Department data show that students who did not take the 2015 Grades 3-8 ELA and Math Tests and did not have a recognized, valid reason for not doing so were more likely to be White, more likely to be from a low or average need district, and slightly more likely to have scored at Levels 1 or 2 in 2014. Students who did not take the test in 2015 and did not have a recognized, valid reason for doing so were less likely to be economically disadvantaged and less likely to be an ELL.

Instructional Reports and Student Score Reports

The assessment results tell educators and families how individual students are doing and where they need extra support. On July 1, the Department authorized the release of instructional reports based on raw score data for schools and districts to use for summer curriculum writing and professional development activities (http://boces.org/Portals/0/Web%20Docs/RIC%20Reports/3-8%20Common%20Data%20Views%20August%202015.pdf).

This month, the Department released 50 percent of the 2015 Grades 3-8 ELA and math test questions along with the answer keys, the standard(s) measured by the question, and the statewide percentage of students who answered the question correctly. To view the questions and other pertinent information go to: https://www.engageny.org/3-8/.

Individual student score reports will be available to schools to share with parents in the coming weeks. The reports provide parents with information about their child’s performance level (1, 2, 3, or 4) and their child’s performance compared to other children in the same grade across the state. To see sample score reports and to find resources for understanding the reports, use this link: http://www.p12.nysed.gov/assessment/ei/eiscorereportscc.html.

++++++++

_LIST OF TASKS:_
1. Answer these questions using the passage on the 2015 Grades 3-8 tests.
(a) On what date did the Department authorize the release of instructional reports based on raw score data?
(b) What percentage of the 2015 Grades 3-8 ELA and math test questions did the Department release this month?
(c) Which performance levels can an individual student score report show?
2. Duplicate the passage on the 2015 Grades 3-8 tests between "The assessment results" and "go to: https://www.engageny.org/3-8/.", inclusive.

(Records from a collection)
++++++++

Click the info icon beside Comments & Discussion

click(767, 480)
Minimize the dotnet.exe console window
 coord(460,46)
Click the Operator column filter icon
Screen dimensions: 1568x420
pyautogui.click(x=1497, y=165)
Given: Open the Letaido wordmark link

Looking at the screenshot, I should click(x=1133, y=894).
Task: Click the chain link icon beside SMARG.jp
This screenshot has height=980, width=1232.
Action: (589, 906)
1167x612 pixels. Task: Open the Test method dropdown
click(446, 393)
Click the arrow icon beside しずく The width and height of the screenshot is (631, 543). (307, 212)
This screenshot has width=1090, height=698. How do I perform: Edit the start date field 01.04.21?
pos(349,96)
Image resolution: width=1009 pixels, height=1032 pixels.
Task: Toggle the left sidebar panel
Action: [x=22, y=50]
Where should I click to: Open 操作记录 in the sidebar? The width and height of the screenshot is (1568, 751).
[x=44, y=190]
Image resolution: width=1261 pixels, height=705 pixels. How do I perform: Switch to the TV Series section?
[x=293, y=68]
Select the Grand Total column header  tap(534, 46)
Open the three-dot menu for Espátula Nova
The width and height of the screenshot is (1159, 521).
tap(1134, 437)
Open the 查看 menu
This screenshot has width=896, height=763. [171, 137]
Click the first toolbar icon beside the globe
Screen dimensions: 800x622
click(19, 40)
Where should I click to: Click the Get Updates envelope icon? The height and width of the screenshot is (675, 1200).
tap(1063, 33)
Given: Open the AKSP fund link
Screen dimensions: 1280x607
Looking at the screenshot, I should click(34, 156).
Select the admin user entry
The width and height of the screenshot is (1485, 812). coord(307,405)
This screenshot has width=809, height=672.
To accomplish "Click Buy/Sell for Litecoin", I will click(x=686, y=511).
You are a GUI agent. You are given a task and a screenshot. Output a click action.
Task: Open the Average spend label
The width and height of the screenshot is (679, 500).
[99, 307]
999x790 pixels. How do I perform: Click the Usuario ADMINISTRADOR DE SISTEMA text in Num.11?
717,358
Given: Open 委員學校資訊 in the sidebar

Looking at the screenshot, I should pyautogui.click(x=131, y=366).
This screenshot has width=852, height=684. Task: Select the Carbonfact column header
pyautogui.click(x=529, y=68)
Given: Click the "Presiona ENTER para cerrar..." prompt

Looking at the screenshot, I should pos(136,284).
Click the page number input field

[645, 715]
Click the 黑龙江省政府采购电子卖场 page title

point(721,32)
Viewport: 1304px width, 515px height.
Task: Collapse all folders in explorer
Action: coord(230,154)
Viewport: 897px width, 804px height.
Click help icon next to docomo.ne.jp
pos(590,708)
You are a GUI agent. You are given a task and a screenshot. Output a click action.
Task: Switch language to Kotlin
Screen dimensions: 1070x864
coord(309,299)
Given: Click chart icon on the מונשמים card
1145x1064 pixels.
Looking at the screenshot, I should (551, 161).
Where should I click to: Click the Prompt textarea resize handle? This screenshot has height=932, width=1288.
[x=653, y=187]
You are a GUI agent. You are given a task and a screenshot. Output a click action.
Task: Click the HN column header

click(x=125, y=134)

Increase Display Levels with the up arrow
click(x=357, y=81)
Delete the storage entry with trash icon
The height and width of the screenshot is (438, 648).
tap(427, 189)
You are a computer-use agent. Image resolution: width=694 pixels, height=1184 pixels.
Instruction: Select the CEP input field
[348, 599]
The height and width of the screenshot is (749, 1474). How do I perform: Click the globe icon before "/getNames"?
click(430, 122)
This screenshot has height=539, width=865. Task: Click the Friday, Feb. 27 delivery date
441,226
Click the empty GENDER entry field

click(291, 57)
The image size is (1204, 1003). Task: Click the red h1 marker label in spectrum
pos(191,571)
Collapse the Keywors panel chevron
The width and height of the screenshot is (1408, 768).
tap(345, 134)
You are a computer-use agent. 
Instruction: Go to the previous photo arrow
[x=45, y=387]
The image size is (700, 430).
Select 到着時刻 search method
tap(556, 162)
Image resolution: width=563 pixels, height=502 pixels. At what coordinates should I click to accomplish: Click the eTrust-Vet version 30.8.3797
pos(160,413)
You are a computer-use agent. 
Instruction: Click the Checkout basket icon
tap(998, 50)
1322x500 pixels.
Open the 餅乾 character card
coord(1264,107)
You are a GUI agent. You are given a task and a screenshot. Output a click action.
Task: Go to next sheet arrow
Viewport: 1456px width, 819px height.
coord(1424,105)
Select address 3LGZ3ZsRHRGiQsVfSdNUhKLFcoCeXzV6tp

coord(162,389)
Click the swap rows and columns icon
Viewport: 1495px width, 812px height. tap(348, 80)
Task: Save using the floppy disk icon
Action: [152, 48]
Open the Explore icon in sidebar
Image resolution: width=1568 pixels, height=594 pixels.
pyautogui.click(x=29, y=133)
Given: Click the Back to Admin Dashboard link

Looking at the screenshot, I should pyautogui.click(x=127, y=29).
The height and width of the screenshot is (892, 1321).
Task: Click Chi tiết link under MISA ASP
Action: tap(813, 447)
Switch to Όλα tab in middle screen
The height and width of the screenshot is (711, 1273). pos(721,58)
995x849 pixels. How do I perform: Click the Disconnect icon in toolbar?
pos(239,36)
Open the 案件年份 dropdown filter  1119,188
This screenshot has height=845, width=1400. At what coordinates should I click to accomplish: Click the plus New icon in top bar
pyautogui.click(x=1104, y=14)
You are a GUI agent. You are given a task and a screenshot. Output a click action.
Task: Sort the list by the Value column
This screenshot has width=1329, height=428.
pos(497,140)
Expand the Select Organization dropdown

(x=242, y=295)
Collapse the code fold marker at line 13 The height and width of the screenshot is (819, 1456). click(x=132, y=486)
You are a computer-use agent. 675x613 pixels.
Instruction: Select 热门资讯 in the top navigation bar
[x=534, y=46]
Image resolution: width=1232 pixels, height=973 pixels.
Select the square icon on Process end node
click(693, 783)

++++++++

_RESPONSES:_
1.
(a) July 1
(b) 50 percent
(c) Levels 1, 2, 3, or 4

2.
The assessment results tell educators and families how individual students are doing and where they need extra support. On July 1, the Department authorized the release of instructional reports based on raw score data for schools and districts to use for summer curriculum writing and professional development activities (http://boces.org/Portals/0/Web%20Docs/RIC%20Reports/3-8%20Common%20Data%20Views%20August%202015.pdf).

This month, the Department released 50 percent of the 2015 Grades 3-8 ELA and math test questions along with the answer keys, the standard(s) measured by the question, and the statewide percentage of students who answered the question correctly. To view the questions and other pertinent information go to: https://www.engageny.org/3-8/.